The year was 1984; yours truly was a spry nine year old boy intent on living out my wildest fantasies on Halloween and become something I wasn't. Oh, and to collect copious amounts of candy of course, but that transformation into some kind of monster or hero was a driving factor ever year when the leaves turned yellow and the winds began to howl.
I was lucky growing up. I had a mom that was both creative and really crafty! Normally, my Halloween costumes were elaborate and hand crafted and generally pretty amazing. I'm talking about a full body papier mache R2-D2 costume that slipped over my head and covered me from head to toe.

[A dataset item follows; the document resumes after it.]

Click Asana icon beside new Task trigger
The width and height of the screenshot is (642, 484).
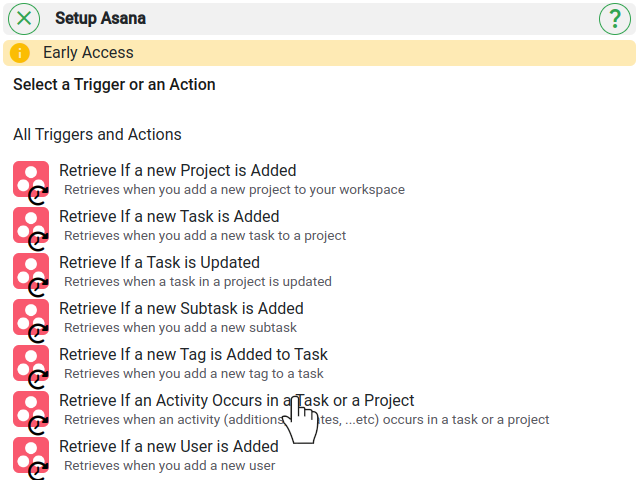tap(31, 226)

Cowboy costumes, aliens, monsters and skeletons; I dreamed it up, mom would figure out how to make it. In 1984 though, I didn't know how well I had it. All I could think of that year were the boxes upon boxes of Ben Cooper vinyl costumes on the store shelves in their bright shiny colors and how all my friends were wearing them. You know the ones I'm talking about. They had the molded mask and the plastic one-time use suit to match. I had to have one. I had to have an X-Wing pilot one pictured above. (That's not me in the picture, that's what the costume looked like though.) So, I threw a fit, I begged and I cried until finally I got to be Luke Skywalker in a plastic sheet.

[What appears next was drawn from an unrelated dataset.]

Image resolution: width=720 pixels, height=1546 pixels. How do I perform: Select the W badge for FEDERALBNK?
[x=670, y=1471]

Trick or Treat that year started out exciting. Mom dropped me off in town with my friends and we set off. I was feeling six feet tall in my bright orange Luke Skywalker costume. That excitement didn't last however. As we made our way through our small town, going door to door, the problems in the costume design started to show. I couldn't bend very well. After a few sets of stairs, the plastic began to tear. Every time I pulled the mask off of my face to see what kind of loot lay in the bootom of my pillow case, the elastic band worked it's way a little bit looser. By the time we completed our loop and returned to my mother at my grandmother's house, all I had left was a plastic mask that I could no longer wear and the tattered remains of a plastic table cloth painted to look like an X-Wing fighters flight suit.
I think the old Ben Cooper costumers are great and I love to see the varieties that were available to us back in the day. Nothing beat a home made costume from mom though. In 1984, I went from the kid that had crazy costumes that every one was jealous of and that I could still wear if I wanted, (I wore that R2-D2 costume every day for almost a year when I was 5) to a costume that looked like everybody else, and I didn't even get to hang on to it when it was all said and done.
I think I'm safe in saying that every reader on this site grew up loving Halloween as much as I did. I'm sure you all have your stories of your Ben Cooper Costume that you were sure would make you the envy of all your friends, only to leave you as that blockheaded kid that couldn't make himself a proper ghost costume.
So there's my story, now what was your worst Halloween costume?